▶ _Assignment_: Return the following from the records below: each line, word for word, starting with the line that contains "game slot88 (739, 851)" and going on through the line that contains "slot server thailand (764, 1681)", with nothing outside that range.

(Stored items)
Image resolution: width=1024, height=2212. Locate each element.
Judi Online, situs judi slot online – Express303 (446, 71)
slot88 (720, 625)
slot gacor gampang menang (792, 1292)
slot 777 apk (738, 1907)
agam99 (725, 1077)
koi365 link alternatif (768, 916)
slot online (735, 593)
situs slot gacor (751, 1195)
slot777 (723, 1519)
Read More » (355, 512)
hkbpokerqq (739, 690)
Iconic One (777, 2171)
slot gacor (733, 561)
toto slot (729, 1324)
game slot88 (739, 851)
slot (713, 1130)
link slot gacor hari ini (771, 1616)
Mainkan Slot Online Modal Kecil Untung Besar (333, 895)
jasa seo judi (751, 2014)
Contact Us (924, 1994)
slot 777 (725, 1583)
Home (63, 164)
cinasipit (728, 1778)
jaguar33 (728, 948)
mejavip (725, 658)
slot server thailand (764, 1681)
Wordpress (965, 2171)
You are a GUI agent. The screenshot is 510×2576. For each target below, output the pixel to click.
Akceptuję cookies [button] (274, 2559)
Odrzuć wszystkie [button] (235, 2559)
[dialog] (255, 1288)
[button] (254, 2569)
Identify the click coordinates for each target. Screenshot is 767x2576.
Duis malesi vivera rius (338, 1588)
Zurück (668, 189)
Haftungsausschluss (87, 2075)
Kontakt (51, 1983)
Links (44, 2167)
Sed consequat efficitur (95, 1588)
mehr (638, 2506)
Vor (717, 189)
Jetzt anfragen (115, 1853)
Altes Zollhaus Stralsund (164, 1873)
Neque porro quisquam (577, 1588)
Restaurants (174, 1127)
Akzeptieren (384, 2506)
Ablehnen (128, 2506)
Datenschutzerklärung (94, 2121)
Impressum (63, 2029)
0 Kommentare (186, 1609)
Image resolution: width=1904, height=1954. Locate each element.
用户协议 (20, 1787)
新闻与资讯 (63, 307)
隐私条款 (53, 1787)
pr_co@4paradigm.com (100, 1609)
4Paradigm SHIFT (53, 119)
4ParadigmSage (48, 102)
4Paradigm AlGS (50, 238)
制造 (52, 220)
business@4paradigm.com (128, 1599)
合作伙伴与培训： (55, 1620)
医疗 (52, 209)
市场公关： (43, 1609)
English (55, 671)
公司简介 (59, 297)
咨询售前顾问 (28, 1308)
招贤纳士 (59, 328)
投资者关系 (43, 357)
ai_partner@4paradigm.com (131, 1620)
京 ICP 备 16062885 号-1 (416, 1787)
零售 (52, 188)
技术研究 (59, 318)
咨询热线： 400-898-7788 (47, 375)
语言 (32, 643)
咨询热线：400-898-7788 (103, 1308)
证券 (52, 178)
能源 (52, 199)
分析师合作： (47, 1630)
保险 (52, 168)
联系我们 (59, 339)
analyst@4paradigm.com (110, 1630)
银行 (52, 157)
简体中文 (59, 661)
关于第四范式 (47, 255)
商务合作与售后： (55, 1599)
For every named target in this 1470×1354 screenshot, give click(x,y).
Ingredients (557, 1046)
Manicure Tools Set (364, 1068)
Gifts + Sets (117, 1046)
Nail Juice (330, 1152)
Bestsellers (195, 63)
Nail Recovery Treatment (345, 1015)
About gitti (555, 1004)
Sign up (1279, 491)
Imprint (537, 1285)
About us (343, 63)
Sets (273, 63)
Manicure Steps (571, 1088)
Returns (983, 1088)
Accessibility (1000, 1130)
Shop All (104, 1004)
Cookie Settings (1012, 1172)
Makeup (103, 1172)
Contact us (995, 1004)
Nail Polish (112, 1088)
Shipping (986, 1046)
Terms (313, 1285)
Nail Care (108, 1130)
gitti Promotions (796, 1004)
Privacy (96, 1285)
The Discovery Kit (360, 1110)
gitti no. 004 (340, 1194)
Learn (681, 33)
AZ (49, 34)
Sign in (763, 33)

▶ _Result_:
game slot88 (739, 851)
slot (713, 1130)
link slot gacor hari ini (771, 1616)
Mainkan Slot Online Modal Kecil Untung Besar (333, 895)
jasa seo judi (751, 2014)
Contact Us (924, 1994)
slot 777 (725, 1583)
Home (63, 164)
cinasipit (728, 1778)
jaguar33 (728, 948)
mejavip (725, 658)
slot server thailand (764, 1681)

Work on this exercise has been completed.